评估神经测试 Oracle 生成的评价指标

最近，深度学习模型在测试甲骨文生成方面取得了可喜的成果。神经甲骨文生成（NOG）模型通常使用静态（自动）指标进行评估，这些指标主要基于输出的文本相似性，如 BLEU、ROUGE-L、METEOR 和 Accuracy。然而，这些文本相似度指标可能无法反映测试套件中生成的甲骨文的测试效果，而测试效果通常是通过动态（基于执行）测试充分性指标（如代码覆盖率和突变分数）来衡量的。在这项工作中，我们重新审视了现有的甲骨文生成研究和 gpt-3.5，以实证研究它们在文本相似性和测试充分性指标方面的性能现状。具体来说，我们在七个文本相似性指标和两个测试充分性指标上训练并运行了四个最先进的测试甲骨文生成模型，以进行分析。我们对这两组不同的指标进行了两种不同的相关性分析。令人惊讶的是，我们发现文本相似度指标和测试充分性指标之间没有明显的相关性。例如，在所研究的 NOG 中，jackrabbit-oak 项目上的 gpt-3.5 在所有七个文本相似度指标上的表现都是最高的。但是，与所有研究的 NOG 相比，它的测试充分性指标最低。我们进一步进行了定性分析，以探索观察结果背后的原因。我们发现，文本相似度指标高但测试充分性指标低的神谕往往在神谕参数中具有复杂或多重链式方法调用，这使得模型难以完全生成，从而影响了测试充分性指标。另一方面，文本相似度指标较低但测试充分性指标较高的神谕往往需要调用不同的断言类型，或调用与基本事实中的断言类型功能类似的不同方法。总之，这项工作通过对文本相似性和测试充分性指标进行广泛的性能评估，对之前关于测试神谕生成的研究进行了补充，并为今后更好地评估深度学习在软件测试生成中的应用提供了指导。

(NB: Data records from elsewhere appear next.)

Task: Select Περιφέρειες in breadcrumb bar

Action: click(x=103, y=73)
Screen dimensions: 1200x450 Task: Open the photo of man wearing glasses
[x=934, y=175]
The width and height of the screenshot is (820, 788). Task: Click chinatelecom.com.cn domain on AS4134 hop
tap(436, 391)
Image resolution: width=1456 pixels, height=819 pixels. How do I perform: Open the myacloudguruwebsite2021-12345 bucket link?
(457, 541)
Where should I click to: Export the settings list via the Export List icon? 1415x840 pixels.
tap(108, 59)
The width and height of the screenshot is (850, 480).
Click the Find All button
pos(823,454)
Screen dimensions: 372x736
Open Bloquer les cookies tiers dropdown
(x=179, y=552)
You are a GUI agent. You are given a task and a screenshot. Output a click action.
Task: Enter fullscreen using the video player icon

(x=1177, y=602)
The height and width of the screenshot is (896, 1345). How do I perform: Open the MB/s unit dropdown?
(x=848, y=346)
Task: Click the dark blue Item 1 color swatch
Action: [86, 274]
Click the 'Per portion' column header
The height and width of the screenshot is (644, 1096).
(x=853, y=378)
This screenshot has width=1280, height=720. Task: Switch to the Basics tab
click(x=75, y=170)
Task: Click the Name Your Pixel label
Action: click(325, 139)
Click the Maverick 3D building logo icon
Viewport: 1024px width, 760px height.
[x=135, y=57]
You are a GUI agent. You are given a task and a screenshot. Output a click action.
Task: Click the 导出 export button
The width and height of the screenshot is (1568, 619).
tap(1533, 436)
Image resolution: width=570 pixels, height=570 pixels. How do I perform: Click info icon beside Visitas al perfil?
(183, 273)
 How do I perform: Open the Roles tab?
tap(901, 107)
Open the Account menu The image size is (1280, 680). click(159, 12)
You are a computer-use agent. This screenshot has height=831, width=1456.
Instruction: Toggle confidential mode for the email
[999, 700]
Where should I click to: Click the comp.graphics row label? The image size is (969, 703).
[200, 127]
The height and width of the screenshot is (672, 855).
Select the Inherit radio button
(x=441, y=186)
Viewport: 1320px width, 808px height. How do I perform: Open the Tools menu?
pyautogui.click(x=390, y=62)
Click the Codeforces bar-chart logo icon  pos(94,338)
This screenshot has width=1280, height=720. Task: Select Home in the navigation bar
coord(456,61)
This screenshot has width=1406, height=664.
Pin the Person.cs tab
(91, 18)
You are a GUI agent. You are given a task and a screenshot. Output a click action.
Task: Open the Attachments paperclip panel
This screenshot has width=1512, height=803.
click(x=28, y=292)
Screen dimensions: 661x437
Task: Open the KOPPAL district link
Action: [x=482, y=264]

本文章由计算机程序翻译，如有差异，请以英文原文为准。

求助全文

约1分钟内获得全文求助全文

来源期刊

IEEE Transactions on Software Engineering 工程技术-工程：电子与电气

CiteScore

9.70

自引率

10.80%

发文量

724

审稿时长

6 months

期刊介绍： IEEE Transactions on Software Engineering seeks contributions comprising well-defined theoretical results and empirical studies with potential impacts on software construction, analysis, or management. The scope of this Transactions extends from fundamental mechanisms to the development of principles and their application in specific environments. Specific topic areas include: a) Development and maintenance methods and models: Techniques and principles for specifying, designing, and implementing software systems, encompassing notations and process models. b) Assessment methods: Software tests, validation, reliability models, test and diagnosis procedures, software redundancy, design for error control, and measurements and evaluation of process and product aspects. c) Software project management: Productivity factors, cost models, schedule and organizational issues, and standards. d) Tools and environments: Specific tools, integrated tool environments, associated architectures, databases, and parallel and distributed processing issues. e) System issues: Hardware-software trade-offs. f) State-of-the-art surveys: Syntheses and comprehensive reviews of the historical development within specific areas of interest.